Anne Weber – Epic Annette
Anne Beaumanoir – better known as Annette – was a remarkable woman. Born to a humble family in rural Brittany in 1923, she joined the French Resistance as a teenager and fought against Nazi occupation in Paris. After the war, she trained as a neurophysiologist and began a bourgeois family life – until revelations about France’s brutal conduct in the Algerian War led her to take a stand once more. Annette started working for the Algerian National Liberation Front (FLN) in France, but got arrested and fled; she later served in Algeria’s first (ill-fated) independent government.
she joined the French Resistance as a teenager and fought against Nazi occupation in Paris.
Epic Annette (Indigo), the German Book Prize-winning novel by Berlin-born Anne Weber, covers all this ground and more in a moving, insightful biographical account. But what makes Weber’s text really extraordinary is that she wrote it in the form of a Homeric epic, a ‘novel in verse’ that positions one woman’s bravery within the vast, impersonal sweep of history. Wahlpariserin Weber produced versions of the text in both German and French – master translator and Exberliner favourite Tess Lewis used both to produce her characteristically excellent English edition.
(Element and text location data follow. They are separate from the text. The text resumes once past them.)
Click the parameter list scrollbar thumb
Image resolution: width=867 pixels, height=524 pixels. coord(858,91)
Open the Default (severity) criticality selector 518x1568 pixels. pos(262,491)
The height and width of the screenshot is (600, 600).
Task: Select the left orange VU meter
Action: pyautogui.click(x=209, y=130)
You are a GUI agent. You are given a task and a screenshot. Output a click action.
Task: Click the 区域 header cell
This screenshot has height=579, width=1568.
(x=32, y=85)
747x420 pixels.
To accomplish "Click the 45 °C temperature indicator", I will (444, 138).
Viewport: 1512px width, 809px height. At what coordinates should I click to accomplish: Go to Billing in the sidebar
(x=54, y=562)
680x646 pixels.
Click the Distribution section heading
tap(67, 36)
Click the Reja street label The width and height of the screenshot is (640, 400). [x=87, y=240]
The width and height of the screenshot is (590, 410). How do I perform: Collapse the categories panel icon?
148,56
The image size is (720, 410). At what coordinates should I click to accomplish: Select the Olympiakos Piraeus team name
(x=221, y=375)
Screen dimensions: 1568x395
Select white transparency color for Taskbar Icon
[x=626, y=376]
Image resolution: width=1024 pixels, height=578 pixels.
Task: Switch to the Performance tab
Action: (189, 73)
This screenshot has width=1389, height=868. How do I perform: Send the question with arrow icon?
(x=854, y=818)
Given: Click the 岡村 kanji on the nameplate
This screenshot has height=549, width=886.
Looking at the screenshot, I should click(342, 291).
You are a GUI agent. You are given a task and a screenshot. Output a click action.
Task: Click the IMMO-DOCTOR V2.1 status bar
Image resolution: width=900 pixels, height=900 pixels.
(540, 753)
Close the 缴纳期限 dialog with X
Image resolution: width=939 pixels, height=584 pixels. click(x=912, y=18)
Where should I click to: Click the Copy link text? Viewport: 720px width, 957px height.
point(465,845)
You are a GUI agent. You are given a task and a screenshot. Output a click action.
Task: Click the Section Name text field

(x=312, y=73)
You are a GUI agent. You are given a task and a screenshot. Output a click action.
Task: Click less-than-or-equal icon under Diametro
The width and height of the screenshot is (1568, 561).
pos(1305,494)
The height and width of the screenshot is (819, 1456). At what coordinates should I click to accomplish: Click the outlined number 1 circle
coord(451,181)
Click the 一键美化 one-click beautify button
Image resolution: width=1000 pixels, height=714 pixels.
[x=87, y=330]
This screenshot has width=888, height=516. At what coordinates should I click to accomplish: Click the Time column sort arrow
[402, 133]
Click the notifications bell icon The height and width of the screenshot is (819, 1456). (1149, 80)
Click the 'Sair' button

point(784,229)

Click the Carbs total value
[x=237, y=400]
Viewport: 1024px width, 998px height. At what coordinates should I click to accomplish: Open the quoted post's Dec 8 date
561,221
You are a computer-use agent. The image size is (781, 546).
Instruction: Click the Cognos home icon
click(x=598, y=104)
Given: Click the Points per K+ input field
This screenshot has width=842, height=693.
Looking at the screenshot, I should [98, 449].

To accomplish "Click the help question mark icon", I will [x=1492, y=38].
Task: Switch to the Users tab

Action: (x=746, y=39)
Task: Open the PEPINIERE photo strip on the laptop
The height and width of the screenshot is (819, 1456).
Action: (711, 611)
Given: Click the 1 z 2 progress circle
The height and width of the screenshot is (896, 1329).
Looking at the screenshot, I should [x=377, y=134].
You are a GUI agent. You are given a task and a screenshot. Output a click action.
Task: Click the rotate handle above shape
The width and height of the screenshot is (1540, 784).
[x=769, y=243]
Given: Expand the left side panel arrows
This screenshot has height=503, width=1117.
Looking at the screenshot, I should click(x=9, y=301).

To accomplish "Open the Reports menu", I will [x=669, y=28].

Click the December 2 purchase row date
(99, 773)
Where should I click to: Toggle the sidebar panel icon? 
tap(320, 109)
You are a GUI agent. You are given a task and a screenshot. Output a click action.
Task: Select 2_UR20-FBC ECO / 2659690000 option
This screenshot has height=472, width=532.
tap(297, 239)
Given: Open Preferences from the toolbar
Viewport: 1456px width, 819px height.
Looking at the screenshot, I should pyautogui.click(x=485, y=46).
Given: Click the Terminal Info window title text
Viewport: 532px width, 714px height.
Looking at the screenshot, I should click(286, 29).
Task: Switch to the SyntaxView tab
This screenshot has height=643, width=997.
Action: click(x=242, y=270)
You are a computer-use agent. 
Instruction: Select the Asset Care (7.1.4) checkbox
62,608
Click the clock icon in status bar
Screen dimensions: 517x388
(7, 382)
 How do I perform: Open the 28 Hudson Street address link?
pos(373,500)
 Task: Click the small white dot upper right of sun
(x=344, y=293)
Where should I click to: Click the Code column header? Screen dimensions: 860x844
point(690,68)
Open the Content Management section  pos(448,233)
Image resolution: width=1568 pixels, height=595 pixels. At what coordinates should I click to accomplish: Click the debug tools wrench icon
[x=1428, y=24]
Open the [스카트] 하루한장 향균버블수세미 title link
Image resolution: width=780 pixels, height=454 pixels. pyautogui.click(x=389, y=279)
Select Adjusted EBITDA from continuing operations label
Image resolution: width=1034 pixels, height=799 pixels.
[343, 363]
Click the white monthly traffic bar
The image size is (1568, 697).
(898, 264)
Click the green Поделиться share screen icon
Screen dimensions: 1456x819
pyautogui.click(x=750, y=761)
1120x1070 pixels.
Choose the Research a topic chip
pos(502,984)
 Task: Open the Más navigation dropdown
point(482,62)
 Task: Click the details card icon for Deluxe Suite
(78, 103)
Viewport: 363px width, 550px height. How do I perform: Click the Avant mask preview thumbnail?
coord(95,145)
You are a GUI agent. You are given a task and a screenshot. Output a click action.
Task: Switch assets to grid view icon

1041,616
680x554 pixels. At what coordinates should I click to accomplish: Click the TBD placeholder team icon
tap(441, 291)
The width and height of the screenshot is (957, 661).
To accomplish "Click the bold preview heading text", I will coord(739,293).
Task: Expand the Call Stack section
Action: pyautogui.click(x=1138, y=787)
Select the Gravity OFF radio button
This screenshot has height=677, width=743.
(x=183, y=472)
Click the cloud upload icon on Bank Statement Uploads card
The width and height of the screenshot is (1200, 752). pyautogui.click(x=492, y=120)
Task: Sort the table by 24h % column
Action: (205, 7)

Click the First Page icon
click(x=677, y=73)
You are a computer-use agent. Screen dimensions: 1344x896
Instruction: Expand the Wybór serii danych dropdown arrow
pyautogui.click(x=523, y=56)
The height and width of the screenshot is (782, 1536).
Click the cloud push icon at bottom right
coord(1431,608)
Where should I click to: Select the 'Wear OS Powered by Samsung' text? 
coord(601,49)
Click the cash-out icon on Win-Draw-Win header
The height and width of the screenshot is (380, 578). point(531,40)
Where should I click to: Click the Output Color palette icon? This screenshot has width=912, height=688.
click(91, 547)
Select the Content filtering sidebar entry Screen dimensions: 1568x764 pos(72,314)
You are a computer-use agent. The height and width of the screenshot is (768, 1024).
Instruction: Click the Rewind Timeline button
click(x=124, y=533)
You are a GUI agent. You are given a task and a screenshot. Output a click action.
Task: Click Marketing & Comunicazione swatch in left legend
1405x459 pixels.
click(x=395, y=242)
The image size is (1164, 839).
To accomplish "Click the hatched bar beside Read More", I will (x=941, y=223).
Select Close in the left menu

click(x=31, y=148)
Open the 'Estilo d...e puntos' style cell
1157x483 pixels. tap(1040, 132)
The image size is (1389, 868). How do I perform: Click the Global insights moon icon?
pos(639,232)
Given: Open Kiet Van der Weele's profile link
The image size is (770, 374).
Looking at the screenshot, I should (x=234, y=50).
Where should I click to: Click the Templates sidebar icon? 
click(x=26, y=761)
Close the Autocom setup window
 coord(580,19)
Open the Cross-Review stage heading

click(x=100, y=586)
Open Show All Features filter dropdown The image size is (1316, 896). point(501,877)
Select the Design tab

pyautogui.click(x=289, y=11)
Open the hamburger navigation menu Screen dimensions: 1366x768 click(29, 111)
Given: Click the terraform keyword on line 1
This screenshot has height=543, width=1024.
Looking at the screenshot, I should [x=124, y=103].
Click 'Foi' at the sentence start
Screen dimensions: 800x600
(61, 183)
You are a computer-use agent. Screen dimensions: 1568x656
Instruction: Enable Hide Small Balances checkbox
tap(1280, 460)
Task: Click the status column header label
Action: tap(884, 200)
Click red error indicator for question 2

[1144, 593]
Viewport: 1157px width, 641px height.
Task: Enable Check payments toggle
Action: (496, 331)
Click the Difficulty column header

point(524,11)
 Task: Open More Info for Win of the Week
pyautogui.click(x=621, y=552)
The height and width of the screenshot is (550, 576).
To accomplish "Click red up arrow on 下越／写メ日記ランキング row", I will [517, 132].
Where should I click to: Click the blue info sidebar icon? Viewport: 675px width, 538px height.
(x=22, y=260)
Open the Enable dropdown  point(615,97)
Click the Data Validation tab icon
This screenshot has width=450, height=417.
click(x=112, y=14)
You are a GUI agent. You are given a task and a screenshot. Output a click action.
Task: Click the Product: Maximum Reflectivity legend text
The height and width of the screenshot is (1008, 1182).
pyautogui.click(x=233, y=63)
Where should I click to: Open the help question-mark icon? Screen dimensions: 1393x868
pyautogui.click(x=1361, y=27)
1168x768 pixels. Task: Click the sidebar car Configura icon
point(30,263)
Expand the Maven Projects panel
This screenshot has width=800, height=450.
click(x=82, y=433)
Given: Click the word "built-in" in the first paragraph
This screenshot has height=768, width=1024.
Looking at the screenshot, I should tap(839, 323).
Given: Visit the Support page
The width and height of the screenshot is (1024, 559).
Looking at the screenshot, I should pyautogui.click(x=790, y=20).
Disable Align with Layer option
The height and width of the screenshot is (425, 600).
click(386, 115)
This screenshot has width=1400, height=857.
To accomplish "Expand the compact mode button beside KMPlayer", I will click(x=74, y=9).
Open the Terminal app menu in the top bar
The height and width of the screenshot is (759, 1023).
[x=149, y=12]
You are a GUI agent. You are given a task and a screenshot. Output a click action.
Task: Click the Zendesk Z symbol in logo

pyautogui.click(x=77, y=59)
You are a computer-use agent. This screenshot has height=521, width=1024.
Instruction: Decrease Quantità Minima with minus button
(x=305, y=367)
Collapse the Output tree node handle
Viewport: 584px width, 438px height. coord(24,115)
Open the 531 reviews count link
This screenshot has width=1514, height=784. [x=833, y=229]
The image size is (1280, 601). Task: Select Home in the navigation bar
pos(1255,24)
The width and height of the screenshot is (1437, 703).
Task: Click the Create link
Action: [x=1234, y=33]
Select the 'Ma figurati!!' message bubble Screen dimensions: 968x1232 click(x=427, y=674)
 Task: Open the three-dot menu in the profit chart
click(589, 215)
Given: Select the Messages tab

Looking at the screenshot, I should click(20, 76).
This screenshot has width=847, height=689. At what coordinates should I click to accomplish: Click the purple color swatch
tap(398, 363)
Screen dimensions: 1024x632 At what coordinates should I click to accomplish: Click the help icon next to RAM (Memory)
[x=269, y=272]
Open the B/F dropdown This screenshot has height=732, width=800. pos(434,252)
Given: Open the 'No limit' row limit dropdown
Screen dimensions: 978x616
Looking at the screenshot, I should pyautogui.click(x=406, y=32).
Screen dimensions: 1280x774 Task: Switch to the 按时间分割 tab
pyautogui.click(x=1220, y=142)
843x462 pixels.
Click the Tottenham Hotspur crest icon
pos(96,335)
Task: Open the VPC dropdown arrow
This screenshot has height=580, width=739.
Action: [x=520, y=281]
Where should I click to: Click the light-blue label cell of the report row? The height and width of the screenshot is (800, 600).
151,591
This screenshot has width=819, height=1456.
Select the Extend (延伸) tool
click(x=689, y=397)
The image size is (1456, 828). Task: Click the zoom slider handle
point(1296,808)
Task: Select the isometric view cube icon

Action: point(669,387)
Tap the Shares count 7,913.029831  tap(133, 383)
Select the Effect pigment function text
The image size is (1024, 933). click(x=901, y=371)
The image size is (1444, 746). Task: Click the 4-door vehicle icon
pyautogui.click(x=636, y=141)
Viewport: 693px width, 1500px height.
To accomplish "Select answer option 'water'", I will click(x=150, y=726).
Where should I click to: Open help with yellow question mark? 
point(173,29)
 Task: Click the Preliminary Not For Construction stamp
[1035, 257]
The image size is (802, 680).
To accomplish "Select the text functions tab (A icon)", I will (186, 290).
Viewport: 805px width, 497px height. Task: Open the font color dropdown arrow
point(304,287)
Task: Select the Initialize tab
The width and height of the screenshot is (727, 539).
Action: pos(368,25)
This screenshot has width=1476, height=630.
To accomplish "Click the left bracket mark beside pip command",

Olivia Wenzel – 1,000 Coils of Fear
A very different new feminist novel is 1,000 Coils of Fear (Catapult) by Weimar-born Berlinerin Olivia Wenzel, out now in Priscilla Layne’s fine translation. Here, a young woman struggles with mental health problems, with the after effects of her childhood, and with the structural violence she suffers as a queer Black women from the former DDR. (In one memorable passage, Wenzel’s narrator details three reasons she can’t eat a banana on the street in Germany: sexist innuendo, racist iconography and anti-Ostdeutsch mockery.)
“I have more privileges than anyone in my family ever had,” she notes. “And I’m still fucked.”
This protagonist tries to navigate her personal relationships; she travels to New York and sleeps with a stranger while Donald Trump is elected; she remembers the suicide of her brother and a terrifying encounter with neo-Nazis at a Brandenburg lake. “I have more privileges than anyone in my family ever had,” she notes. “And I’m still fucked.”
Wenzel, who is also a musician and dramatist, enlivens her text by splitting the narration between a multitude of voices, some of which interrogate and contradict the others. What results is a richly textured, thought-provoking debut.
E. Annie Proulx – Fen, Bog & Swamp
Moving to nonfiction, this month sees the release of Fen, Bog & Swamp (Harper Collins), a powerful new work by US author E. Annie Proulx. Best known as a writer of fiction – particularly her Pulitzer-winning second novel The Shipping News (1993) and her short story ‘Brokeback Mountain’ – Proulx actually started out as a journalist. Here she brings her research skills together with her formidable storytelling to delve into the topic of wetlands, and what humanity has done to them.
From Russia to England, from Hudson Bay to the Amazon, Proulx leads her readers on a tour through the past and present of lowlands, fens, bogs and mires. As we follow her, we learn how these unglamorous bits of land are crucial to the health of our planet.
We recommend that everyone read it, especially those who – like us – happen to live in a city that was built on (and allegedly named after) a swamp.